**Problem description**
Write out everything in the data from the line containing "Image resolution: width=1316" down to the line containing "[1367, 560]", both included, with no changes.

**Extracted material**

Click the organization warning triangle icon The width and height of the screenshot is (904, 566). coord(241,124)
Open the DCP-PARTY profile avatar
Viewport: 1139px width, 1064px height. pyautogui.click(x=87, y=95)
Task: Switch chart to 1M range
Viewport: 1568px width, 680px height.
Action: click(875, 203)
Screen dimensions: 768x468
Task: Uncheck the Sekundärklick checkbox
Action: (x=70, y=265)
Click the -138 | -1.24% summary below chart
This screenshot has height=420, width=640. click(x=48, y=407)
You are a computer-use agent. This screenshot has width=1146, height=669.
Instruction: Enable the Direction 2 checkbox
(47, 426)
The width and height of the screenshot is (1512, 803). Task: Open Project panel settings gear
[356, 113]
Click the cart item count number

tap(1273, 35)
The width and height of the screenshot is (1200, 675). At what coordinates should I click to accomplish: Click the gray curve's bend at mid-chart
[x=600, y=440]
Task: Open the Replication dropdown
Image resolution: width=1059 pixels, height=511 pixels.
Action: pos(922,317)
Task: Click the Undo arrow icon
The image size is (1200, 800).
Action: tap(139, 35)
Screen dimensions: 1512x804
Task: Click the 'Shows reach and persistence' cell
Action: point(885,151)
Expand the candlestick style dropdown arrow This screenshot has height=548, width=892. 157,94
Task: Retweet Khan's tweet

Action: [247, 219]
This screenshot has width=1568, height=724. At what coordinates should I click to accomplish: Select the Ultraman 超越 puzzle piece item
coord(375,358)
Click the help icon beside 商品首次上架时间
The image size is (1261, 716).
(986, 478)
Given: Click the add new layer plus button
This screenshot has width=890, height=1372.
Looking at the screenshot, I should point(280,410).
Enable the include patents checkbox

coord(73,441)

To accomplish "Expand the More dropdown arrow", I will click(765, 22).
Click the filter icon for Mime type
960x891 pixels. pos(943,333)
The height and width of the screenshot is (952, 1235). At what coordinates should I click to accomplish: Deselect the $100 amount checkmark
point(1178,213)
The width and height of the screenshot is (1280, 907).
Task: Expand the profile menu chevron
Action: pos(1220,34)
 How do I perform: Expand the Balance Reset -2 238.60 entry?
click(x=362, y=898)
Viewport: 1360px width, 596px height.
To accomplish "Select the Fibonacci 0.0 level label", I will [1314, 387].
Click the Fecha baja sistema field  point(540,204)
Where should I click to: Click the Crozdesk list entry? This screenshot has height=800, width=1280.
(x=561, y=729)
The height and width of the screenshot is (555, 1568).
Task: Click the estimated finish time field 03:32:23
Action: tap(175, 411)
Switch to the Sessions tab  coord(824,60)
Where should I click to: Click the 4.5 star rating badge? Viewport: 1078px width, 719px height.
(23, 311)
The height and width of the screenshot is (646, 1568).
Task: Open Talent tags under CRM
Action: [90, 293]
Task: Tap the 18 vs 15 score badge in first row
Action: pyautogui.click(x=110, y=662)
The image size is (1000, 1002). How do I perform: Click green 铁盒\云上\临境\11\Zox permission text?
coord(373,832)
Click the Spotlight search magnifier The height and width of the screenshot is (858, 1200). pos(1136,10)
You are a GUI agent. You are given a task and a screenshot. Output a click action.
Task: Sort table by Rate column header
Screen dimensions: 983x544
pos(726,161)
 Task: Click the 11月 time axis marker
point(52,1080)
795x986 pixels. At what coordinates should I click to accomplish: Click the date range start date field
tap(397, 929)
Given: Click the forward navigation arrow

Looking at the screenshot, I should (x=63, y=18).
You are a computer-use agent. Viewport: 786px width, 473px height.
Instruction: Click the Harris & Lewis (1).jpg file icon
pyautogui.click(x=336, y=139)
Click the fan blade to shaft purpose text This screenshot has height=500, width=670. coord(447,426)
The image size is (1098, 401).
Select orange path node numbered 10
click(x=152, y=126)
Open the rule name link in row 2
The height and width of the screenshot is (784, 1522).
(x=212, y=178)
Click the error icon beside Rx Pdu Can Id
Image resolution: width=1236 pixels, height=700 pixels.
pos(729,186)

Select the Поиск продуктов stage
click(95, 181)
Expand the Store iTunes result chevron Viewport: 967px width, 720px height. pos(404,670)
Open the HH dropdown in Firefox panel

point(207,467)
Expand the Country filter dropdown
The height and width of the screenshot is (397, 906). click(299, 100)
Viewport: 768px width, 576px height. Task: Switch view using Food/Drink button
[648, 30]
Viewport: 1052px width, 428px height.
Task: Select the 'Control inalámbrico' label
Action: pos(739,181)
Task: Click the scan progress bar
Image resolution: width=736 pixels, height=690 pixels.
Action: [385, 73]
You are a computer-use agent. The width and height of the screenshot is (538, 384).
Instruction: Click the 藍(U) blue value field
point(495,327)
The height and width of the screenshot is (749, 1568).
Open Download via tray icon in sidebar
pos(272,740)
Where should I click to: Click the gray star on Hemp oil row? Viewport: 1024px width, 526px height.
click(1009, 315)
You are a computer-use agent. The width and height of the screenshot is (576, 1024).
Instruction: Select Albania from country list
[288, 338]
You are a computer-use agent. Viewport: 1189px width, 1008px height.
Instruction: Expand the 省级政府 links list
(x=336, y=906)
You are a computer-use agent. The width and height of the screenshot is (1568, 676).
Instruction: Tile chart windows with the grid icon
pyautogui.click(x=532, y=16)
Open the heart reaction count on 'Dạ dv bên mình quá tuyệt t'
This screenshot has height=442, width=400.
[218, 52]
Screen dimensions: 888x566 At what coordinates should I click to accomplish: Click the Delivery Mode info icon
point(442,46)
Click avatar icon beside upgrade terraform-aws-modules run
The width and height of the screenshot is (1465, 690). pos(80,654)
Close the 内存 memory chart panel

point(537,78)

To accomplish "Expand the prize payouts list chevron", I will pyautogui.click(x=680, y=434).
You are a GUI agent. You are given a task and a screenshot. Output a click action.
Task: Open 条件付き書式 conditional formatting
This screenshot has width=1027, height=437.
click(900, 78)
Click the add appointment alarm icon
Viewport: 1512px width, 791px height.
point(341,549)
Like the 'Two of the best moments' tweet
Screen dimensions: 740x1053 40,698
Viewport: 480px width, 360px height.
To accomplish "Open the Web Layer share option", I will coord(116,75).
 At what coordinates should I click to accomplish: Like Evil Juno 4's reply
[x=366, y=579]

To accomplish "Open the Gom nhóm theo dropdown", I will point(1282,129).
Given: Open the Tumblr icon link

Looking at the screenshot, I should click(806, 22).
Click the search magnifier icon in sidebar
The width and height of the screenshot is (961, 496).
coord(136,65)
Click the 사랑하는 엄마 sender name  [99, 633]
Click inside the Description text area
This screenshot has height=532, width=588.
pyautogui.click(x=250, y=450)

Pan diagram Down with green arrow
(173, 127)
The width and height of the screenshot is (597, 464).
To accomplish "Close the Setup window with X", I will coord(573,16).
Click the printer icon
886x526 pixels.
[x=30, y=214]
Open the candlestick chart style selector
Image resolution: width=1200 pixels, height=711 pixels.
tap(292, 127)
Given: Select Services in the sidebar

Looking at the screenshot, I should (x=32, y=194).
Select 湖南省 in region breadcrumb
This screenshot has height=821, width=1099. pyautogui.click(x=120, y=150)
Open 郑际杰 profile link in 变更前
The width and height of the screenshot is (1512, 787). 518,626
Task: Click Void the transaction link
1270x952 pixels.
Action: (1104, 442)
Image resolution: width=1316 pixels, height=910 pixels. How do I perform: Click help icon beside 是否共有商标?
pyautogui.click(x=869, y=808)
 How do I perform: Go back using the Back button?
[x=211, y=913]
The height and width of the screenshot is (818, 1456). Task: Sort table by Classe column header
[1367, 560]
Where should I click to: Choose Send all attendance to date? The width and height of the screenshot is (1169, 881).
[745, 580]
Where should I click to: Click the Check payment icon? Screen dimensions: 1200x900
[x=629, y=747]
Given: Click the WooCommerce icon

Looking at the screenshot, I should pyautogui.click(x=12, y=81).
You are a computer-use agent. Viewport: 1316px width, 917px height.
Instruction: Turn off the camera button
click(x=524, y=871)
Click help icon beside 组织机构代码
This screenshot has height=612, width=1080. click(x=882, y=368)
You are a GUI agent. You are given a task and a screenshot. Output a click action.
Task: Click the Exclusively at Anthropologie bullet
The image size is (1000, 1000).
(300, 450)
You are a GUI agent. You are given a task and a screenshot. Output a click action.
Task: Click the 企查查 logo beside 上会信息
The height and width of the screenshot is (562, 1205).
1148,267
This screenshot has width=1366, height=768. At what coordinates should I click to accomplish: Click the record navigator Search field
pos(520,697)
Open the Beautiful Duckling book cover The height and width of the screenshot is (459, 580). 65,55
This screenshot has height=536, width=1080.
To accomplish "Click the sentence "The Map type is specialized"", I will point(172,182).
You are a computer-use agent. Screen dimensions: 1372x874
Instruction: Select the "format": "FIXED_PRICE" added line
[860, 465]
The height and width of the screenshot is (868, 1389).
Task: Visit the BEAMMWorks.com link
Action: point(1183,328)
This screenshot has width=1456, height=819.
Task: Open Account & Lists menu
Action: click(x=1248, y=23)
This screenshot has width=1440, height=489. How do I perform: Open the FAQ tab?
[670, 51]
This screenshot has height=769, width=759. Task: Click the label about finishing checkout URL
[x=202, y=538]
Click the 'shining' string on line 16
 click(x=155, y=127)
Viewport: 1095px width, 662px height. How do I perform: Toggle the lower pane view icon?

**Answer to the exercise**
Image resolution: width=1316 pixels, height=910 pixels. How do I perform: Click help icon beside 是否共有商标?
pyautogui.click(x=869, y=808)
 How do I perform: Go back using the Back button?
[x=211, y=913]
The height and width of the screenshot is (818, 1456). Task: Sort table by Classe column header
[1367, 560]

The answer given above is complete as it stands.